All About the Pairings, or From the Outside In

From Fanlore
Jump to navigation Jump to search
Meta
Title: All About the Pairings, or From the Outside In
Creator: Sandy Keene
Date(s): October 1, 2002
Medium: online
Fandom:
Topic: Fan Fiction, Pairings, Popslash, RPS
External Links: All About the Pairings, or From the Outside In, Archived version
Click here for related articles on Fanlore.

All About the Pairings, or From the Outside In is an essay by Sandy Keene.

It is part of the Fanfic Symposium series.

Excerpts

In my short days in media fic, writing Sports Night and The West Wing, but mostly Sports Night, I wrote mostly gen. There were a lot of UST-y things and slash overtones, but since I regard Dan and Casey as not MFEO and Notsoinlove, my writing focused on what I loved about the show: the friendships, the camaraderie of the people who worked on the show, the rush, the frenetic part. I was a pretty gen girl. I liked gen, I wanted gen. Now here I am in popslash, RPS, and it's all about the pairings. Hmmm.

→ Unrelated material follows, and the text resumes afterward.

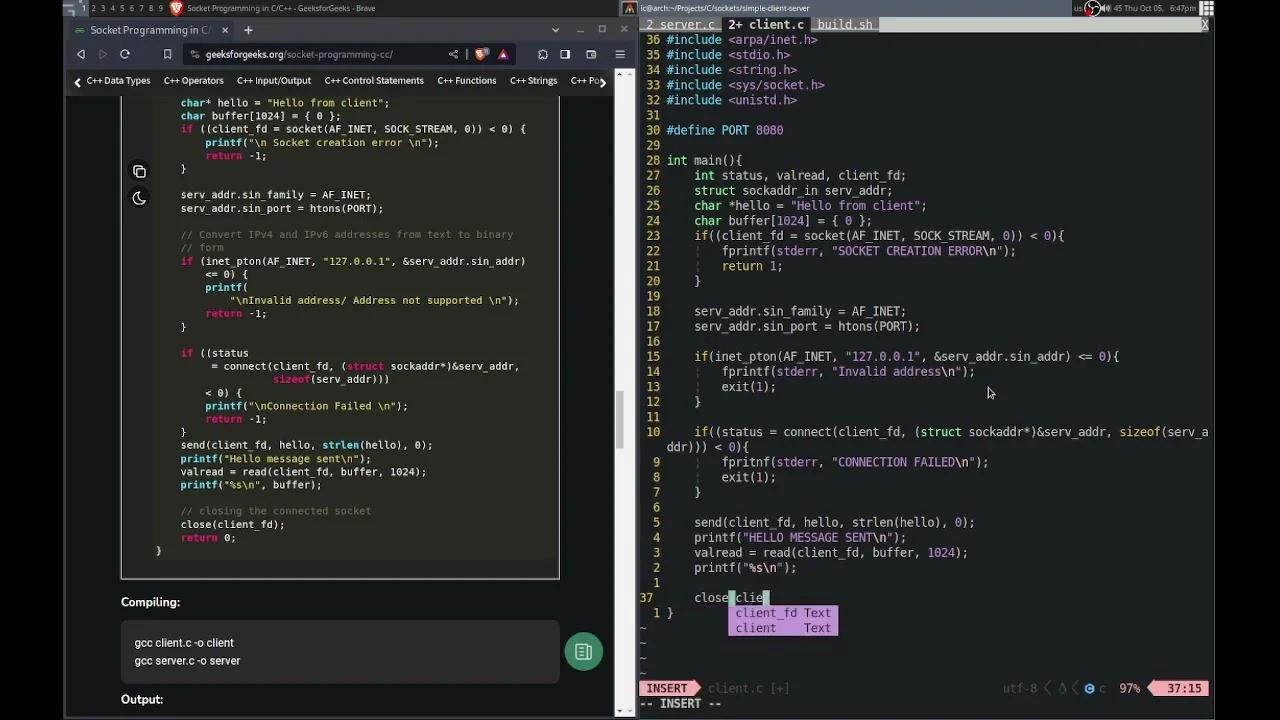Switch to the C++ Functions category tab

I think it's about canon, partly and maybe even largely. (And please, feel free to disagree.) Media fic gives us canon from the inside out. We get to see all the secret private things that Josh and Sam and Buffy and Dan and Lex and Clark are doing. We have insight into their private thoughts. It's canon. For popslash, canon is from the outside in. Writing RPS, we have nailed down biographical details that almost never get revealed on some shows -- people are still debating how old Sam and Josh are, right? And how they met and how many siblings CJ has and we don't know if Chloe has two hidden older brothers or something, right? Writing popslash, I know all this pat; ages, siblings, educational background. I have more canon than I can shake a stick at, in some ways. But it's all filtered through unreliable narrators - interviews, blind items, articles, rumors from my best friend's fifth cousin who worked at this one show in Cleveland - except for the most easily confirmed hard facts. And there's no insight into secret private things that's 100% reliable.

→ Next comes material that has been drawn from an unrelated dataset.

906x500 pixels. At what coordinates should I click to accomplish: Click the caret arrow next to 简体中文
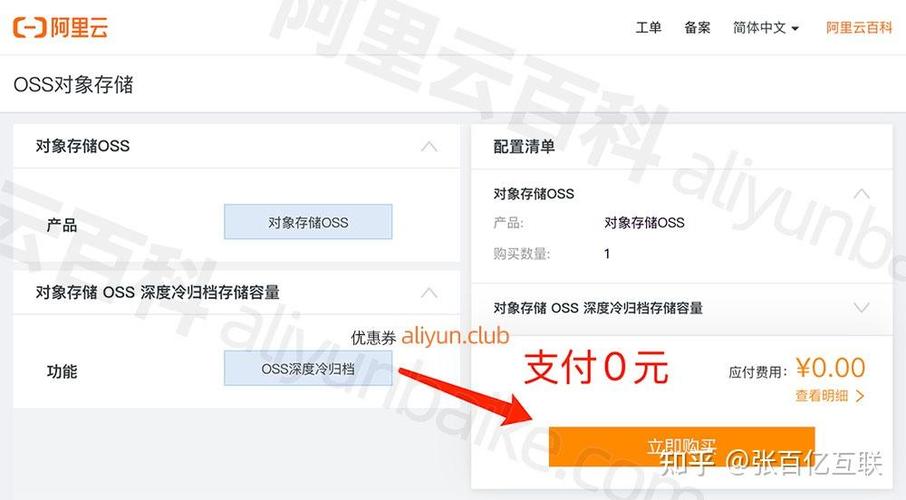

So, duh, with media fic and RPS we approach canon very very differently. I've got twenty rock solid facts about Dan from Sports Night and I get to fill in the rest. Writing Justin Timberlake, I have ten solid facts, a hundred things that are most likely true, another hundred things that are inferences and fifty rumors lying around I can pick and choose from. Another example: I know Danny Rydell sees a psychiatrist and has issues with his parents, and I have to extrapolate from three different interviews and some of those spare rumors how Justin Timberlake feels about Britney Spears these days. So, blah, blah, it's different.

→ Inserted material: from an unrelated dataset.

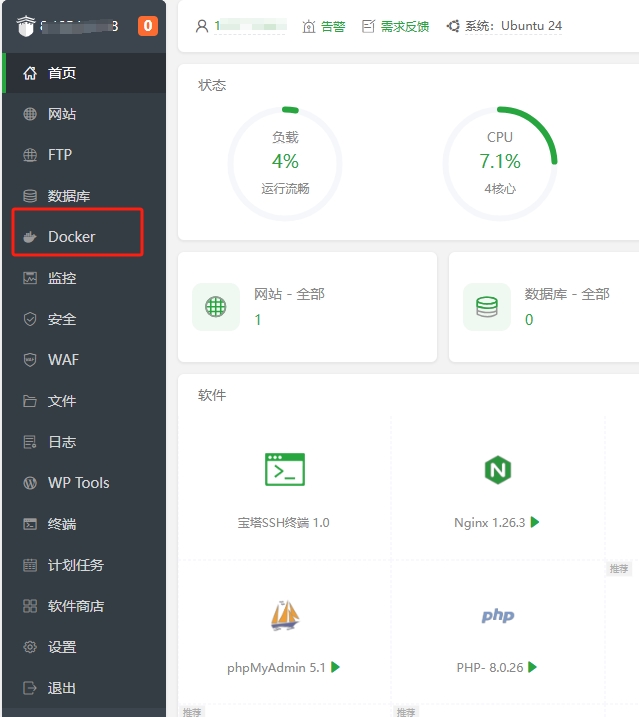Click the 负载 load gauge circle
This screenshot has height=717, width=639.
tap(285, 163)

And what does this have to do with gen vs. pairings driven fic? I think with media fic, we have a blueprint for gen fic. A majority of SN eps were gen, when they weren't Dana/Casey, Dan/Rebecca, Dana/Sam, etc. A gen story about SN involves some work thing or a friendship issues that plays out over twenty-two minutes or longer if we get to write it. A gen TWW story is nearly every ep we've seen of that show, or a Monster of The Week on Buffy. We know how those go. With media fic I was able to point to similar gen stories that were explored on the show. Sticking with SN for a moment, the conflict between Dan and Casey in the end of the second season was a goldmine of stories that didn't have to be slashy at all, it was all about friendship and competition and mental spazzes. And we got to see the conflict unfold between the two of them, in Casey talking to his oldest friend and Dan talking to his shrink. So. We got those private moments. Blueprint.